3. On 28 April 2016, Mr Richard Millett QC, sitting as a Deputy High Court Judge, acceded to the Sellers’ application, but the Purchaser now appeals against his decision. The Purchaser does not seek to revive the element of the Philippines Claim that related to withholding tax. That apart, however, it contends that the Judge was wrong to strike out the Brazil and the Philippines Claims.

The SPA

4. Under the SPA, each of the Sellers gave, among others, the warranties set out in schedule 3 to the SPA. These included warranties as to the tax position of Aircom Brazil and Aircom Philippines (“the Tax Warranties”). These read:

“20.1 Each Group Company [i.e.

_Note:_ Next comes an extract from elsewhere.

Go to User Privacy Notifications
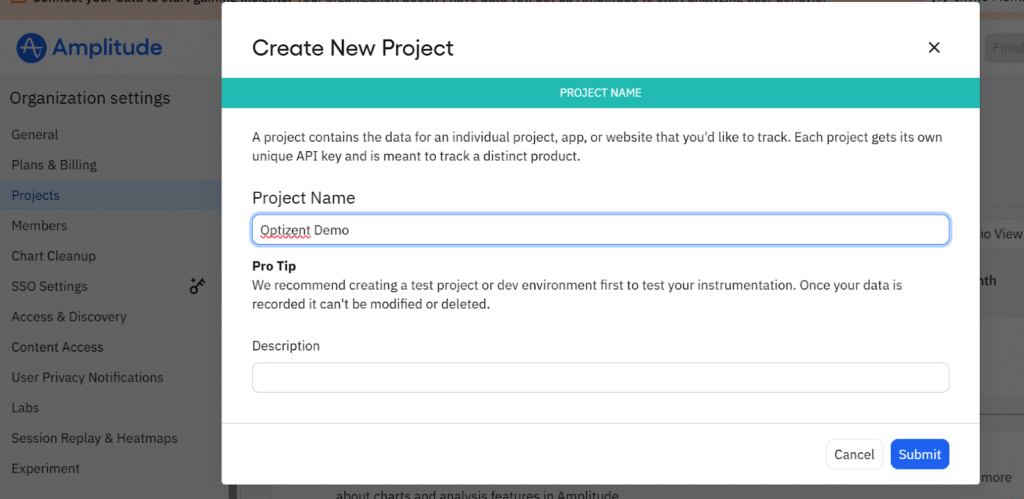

Aircom UK, Aircom Austria or a subsidiary] has since 11 February 2011 and, so far as the Sellers are aware, in the last 7 years submitted to all relevant Tax Authorities by the dates required by law all relevant Tax computations and returns required for the purpose of Tax and each such computation and return was true and accurate in all material respects and so far as the Sellers are aware, is not likely to be the subject of any dispute with any Tax Authority.

20.2 Each Group Company has since 11 February 2011 and, so far as the Sellers are aware, in the last 7 years paid all Tax due from any Group Company in connection with any Event occurring on or before the date of this agreement (to the extent such Tax has fallen due for payment) and there is no outstanding Tax liability of a Group Company in respect of which the date for payment has been postponed by agreement with the relevant Tax Authority.

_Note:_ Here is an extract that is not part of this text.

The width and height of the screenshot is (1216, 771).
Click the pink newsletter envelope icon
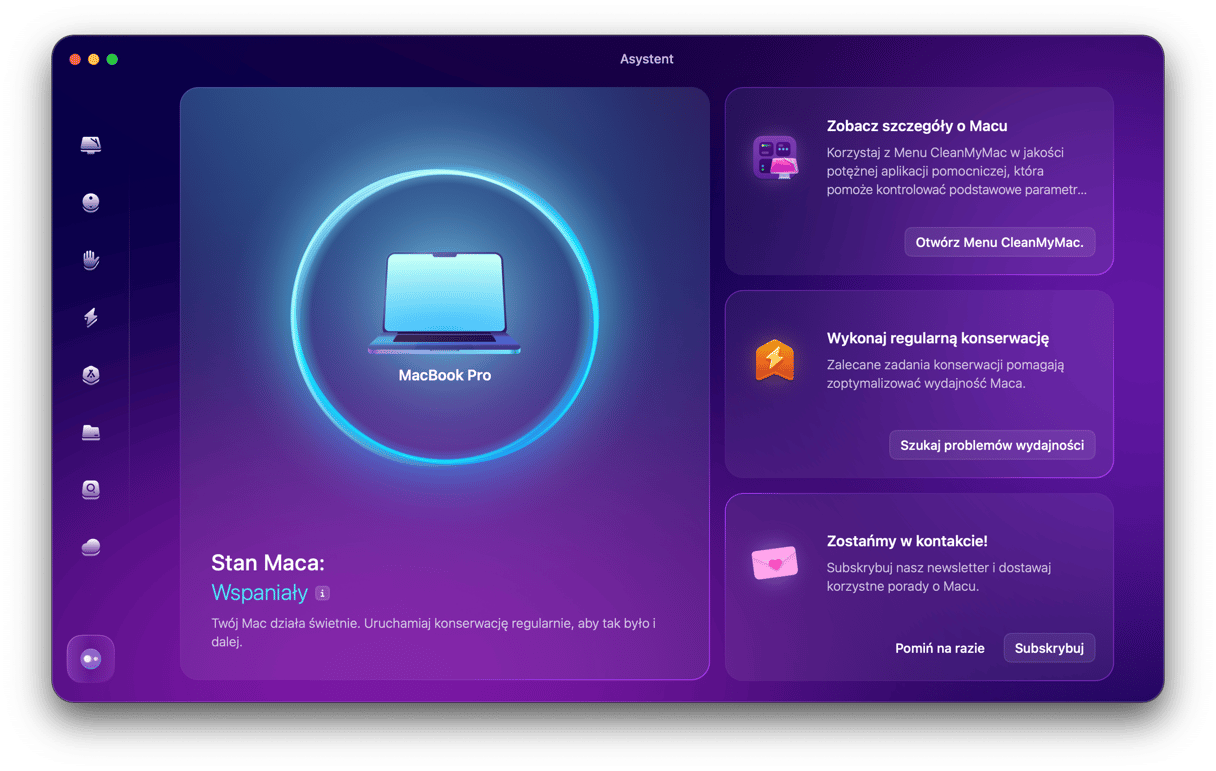(x=775, y=563)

20.3 Each Group Company has maintained and has in its possession or under its control all records and documentation that it is required by any Tax Statute to maintain and preserve.

20.4 Each Group Company is and has in the last 4 years been resident for Tax purposes only in the jurisdiction in which it is incorporated and does not have a permanent establishment in any other jurisdiction.

20.5 To the extent required by generally accepted accounting principles, provision or reserve was made in the Accounts in respect of every Tax liability for which any Group Company at the Accounts Date was liable or accountable.”

5. The SPA also contained, in schedule 8, a “Tax Covenant”. This provided for the Sellers to pay the Purchaser an amount equal to various liabilities for taxation of, among others, Aircom Brazil and Aircom Philippines, together with costs and expenses. The first two of the six sub-paragraphs, for example, referred to:

“(a) Liability for Taxation to the extent that it arises from or by reference to any Event occurring on or before Completion or in respect of any gross receipts, income, profits or gains earned, accrued or received by the Company [i.e. Aircom UK or Aircom Austria] or a Subsidiary on or before Completion whether or not such liability has been discharged on or before Completion;

(b) Liability for Taxation, including liability for payments in respect of Taxation, which arises solely as a result of the non-payment of Tax by the Sellers or by any person who has been treated prior to Completion as connected with either the Company or any Subsidiary (except a Group Company or a member of the Purchaser Tax Group) ….”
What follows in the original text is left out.